Allegory of the ‘Synthetic Data Cave’
Can synthetic data solve the issue of fake news and discern truth from lies in the digital world?
What lessons can data engineers and consumers of information in today’s digital world take from Plato’s “Allegory of the Cave“? Actually, quite a few, when it comes to synthetic data.
Facebook recently announced it will use synthetic data to not only identify fake news but also reduce online harassment and prevent users from falling victim to political propaganda, as was the case during the 2016 election.
For those unfamiliar with the allegory, it starts with Plato’s two characters, Socrates and Glaucin, exchanging ideas about a hypothetical scene in which men are held captive and chained to the wall of a proverbial cave.
Because they are shackled, they sit staring straight ahead, unable to turn their heads; thus, all they see is whatever images are cast upon the wall in front of their faces.

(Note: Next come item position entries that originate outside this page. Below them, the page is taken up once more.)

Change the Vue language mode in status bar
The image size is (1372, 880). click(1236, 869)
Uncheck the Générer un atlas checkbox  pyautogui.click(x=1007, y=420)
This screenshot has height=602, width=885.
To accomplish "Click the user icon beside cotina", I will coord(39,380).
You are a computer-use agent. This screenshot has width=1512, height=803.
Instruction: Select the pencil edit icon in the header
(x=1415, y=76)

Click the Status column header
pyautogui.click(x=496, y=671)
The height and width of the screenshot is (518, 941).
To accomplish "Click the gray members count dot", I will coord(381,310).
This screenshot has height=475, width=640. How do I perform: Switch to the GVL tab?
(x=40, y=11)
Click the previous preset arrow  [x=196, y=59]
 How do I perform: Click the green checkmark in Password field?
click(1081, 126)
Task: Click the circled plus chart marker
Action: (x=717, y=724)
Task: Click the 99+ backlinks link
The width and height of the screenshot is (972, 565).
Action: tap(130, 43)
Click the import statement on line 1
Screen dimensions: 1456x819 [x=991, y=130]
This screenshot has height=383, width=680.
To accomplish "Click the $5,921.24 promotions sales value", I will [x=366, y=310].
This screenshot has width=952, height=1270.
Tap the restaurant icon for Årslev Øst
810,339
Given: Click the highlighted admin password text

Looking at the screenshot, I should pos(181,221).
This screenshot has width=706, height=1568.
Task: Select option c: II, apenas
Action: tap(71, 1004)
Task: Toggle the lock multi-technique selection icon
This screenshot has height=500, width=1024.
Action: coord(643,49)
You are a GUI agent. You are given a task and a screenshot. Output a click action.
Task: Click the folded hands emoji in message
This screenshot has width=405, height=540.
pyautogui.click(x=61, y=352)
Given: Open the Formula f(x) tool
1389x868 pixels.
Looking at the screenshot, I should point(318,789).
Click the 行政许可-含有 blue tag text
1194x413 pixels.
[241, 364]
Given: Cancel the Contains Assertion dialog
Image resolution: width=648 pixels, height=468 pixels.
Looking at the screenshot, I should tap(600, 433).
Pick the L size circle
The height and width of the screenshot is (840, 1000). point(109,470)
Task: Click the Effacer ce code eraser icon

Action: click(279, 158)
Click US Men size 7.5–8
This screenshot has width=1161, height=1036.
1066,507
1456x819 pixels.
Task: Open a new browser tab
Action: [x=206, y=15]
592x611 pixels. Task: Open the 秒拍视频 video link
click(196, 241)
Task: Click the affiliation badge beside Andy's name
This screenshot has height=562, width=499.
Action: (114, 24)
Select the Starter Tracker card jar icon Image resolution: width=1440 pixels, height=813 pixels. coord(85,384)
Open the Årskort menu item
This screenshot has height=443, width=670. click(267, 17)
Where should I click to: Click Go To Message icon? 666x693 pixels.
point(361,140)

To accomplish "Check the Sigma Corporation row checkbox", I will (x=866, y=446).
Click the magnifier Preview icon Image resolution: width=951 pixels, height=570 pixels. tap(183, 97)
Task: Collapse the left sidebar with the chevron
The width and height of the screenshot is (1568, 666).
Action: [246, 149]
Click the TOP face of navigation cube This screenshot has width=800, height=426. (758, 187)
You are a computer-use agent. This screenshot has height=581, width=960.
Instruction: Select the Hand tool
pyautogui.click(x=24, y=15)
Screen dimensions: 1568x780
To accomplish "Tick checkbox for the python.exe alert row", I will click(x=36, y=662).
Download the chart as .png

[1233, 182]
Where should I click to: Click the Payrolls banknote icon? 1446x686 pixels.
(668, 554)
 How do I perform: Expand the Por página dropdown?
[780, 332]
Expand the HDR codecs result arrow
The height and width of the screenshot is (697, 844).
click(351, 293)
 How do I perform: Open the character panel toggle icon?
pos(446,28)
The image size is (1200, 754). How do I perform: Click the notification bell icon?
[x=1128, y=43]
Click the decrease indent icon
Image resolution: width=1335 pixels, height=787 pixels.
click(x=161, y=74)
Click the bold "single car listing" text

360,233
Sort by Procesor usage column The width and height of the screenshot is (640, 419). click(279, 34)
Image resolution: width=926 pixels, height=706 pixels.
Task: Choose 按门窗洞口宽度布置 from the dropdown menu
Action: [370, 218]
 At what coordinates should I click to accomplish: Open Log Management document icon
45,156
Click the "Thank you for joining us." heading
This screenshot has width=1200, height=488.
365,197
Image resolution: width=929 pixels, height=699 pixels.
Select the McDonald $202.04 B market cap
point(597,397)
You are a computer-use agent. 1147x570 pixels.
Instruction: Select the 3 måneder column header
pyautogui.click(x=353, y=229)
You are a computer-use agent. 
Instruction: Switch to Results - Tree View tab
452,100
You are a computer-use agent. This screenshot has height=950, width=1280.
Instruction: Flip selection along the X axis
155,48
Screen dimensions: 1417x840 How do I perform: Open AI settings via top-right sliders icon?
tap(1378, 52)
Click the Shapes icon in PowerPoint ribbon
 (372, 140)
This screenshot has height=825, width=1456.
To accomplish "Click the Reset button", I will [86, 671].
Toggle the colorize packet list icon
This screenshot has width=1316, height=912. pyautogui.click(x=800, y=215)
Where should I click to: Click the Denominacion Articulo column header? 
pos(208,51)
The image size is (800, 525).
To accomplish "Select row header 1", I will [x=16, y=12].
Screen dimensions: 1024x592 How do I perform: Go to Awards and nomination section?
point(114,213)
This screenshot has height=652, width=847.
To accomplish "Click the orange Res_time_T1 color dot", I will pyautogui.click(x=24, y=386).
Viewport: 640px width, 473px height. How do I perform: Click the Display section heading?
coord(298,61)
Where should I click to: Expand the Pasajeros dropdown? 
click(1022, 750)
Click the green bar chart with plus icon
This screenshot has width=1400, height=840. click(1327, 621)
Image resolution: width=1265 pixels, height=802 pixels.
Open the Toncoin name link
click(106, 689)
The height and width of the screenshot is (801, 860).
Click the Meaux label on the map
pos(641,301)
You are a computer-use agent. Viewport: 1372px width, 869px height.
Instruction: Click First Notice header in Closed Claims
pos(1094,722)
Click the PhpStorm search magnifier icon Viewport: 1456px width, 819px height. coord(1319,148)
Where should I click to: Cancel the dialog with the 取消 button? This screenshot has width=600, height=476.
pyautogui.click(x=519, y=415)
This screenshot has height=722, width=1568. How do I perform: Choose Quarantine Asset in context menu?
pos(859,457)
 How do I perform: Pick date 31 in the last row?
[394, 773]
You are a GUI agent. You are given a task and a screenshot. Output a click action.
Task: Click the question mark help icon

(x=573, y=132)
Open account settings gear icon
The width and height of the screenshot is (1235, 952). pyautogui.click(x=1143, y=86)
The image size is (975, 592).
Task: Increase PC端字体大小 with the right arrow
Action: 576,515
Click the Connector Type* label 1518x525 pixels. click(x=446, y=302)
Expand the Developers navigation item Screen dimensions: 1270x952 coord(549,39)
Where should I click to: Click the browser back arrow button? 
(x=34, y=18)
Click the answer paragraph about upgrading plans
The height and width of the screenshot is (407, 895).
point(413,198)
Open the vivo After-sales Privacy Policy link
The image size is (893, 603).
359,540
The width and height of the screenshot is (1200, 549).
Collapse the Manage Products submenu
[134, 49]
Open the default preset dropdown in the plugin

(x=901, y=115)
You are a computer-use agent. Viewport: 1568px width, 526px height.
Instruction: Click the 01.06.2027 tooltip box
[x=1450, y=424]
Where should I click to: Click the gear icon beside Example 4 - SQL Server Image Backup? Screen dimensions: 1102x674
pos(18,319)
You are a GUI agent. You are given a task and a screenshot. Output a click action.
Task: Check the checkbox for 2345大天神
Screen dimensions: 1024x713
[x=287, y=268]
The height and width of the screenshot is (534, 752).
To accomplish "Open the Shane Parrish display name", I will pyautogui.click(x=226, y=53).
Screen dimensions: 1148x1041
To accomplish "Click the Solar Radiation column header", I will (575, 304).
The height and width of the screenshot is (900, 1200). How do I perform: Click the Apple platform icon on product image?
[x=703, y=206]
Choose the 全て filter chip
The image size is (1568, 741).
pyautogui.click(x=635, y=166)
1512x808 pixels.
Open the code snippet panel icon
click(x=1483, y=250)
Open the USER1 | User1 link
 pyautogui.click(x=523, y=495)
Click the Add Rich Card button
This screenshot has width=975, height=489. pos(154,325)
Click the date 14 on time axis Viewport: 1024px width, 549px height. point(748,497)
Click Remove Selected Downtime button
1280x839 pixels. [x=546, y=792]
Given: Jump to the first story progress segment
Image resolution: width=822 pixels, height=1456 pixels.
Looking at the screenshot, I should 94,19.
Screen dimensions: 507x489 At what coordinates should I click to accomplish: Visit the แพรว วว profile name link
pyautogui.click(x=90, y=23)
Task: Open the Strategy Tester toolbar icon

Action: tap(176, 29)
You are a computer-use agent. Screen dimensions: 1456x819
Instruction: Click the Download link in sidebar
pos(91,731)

Shadows of things are projected before them. As a result, the only reality the prisoners know is the mere forms of objects, not the objects themselves.
The age-old allegory is not unlike the world in which we live now, with people sitting before a screen unable to distinguish truth from alternative facts and outright lies. At one point in his exchange with Glaucin, Socrates wonders what would happen if the prisoners were set free.
Will They See the Truth?
Synthetic data, or computer-generated data that mimics real data, has the potential to be the “light” that shines when a prisoner escapes the cave and steps into the daylight.
At a time when fake news spreads faster than truth, Facebook’s announcement that it will use synthetic data to combat fake news provides some hope that consumers of digital information will be freed from their shackles, exit the cave and see things for what they really are.
According to Sergey Nikolenko, Neuromation’s chief research officer, Facebook is already using synthetic data to recognize online insults. “If Facebook succeeds in creating fake texts it will be a huge accomplishment. They will need to use fake, fake news to train the models, and this will be a huge breakthrough,” he said.
How Can Fake Data Reveal the Truth?
Creating different sets of models is one application of synthetic data, but fake data also can be used for a watermarking effect, said Derek Abdine, head of lab, Rapid7. “By taking the fake stories and broadcasting them to a wider group, you can look at the chain that broadcasts those stories and understand the types of actors, who they are and what their message is.”
By way of example, Abdine compared the process to that of a CT scan, in which a patient is injected with a chemical that is used as a tracer. The liquid allows the scan to see more visibly inside the body. Injected inside fake news is a similar tracing mechanism that is dispersed into the public internet.
“The data engineers release information, it’s picked up by someone who thought it beneficial to their point of view. They can then more actively correlate the traffic seeing from those entities and then remove the stories from the feed,” Abdine said.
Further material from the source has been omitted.